Managers and clerks at vintage stores said that they were getting a lot of questions from customers but that the bedbug epidemic did not seem to be putting a dent in their business. “I’ve never seen a bedbug,” said Tiffany Collings, the manager at Beacon’s Closet, on Fifth Avenue in Park Slope, Brooklyn, where party dresses sell for as little as $10. “We’ve never — knock on wood — had a problem with bedbugs, but it’s absolute and utter sheer luck.” Ms. Collings said some customers asked what precautions the store took. “I tell them, ‘If you’re worried about bedbugs, I’ve read about bedbugs. If you put clothes in a dryer under high, high heat, it’s supposed to kill the bugs and eggs,’ ” she said. “We’re looking, physically looking at clothes” when a customer brings in clothing to sell, and if she saw a bedbug, she said, she would hand the item back.Housing Works said it fumigated its stores and its processing and distribution center in Long Island City.

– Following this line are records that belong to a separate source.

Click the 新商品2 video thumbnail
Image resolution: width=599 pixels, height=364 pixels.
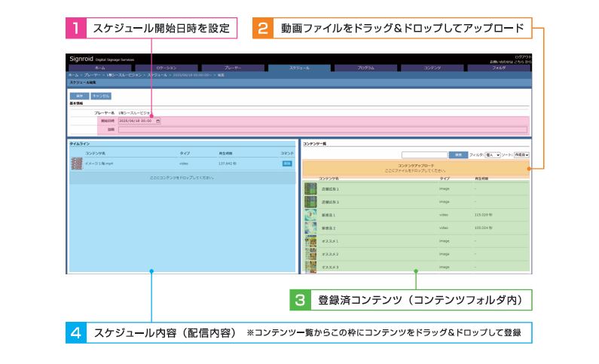(310, 228)
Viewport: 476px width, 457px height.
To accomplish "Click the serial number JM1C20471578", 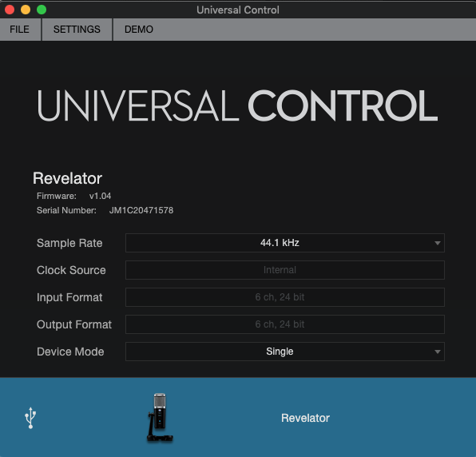I will pos(141,210).
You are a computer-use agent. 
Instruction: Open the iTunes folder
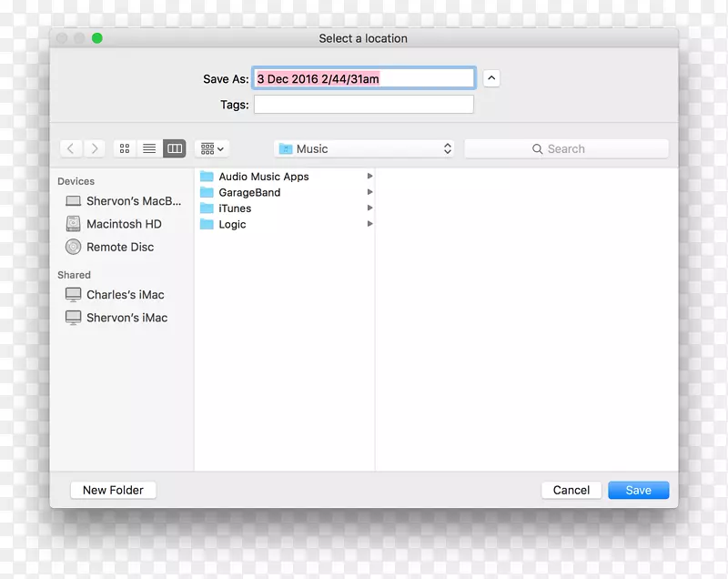coord(235,208)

For furniture, said Matthew Bernardo, the senior vice president for business service, Housing Works has a screening policy: someone from Housing Works inspects it at the prospective donor’s apartment first. “We always say when people set up for us to pick up furniture that we have the right to refuse,” Mr. Bernardo said.Mr. Medellin, the Goodwill spokesman, said Goodwill Industries sprayed all its 39 stores and its processing center.“We do not take home pickups, and we have not received any reports of bedbugs,” he said. “We have an ongoing contract with an exterminator. We asked them, ‘Please, make sure that we’re covered for bedbugs as well.’ ”Mattresses are a particular concern, because many consider them the passport for bedbugs through the city. Gale A. Brewer, a city councilwoman who represents the Upper West Side, pressed for a ban on used and reconditioned mattresses. It turned out used mattresses were already covered under a state law passed years ago requiring that they be sanitized, thus killing any bedbugs, before they can be resold.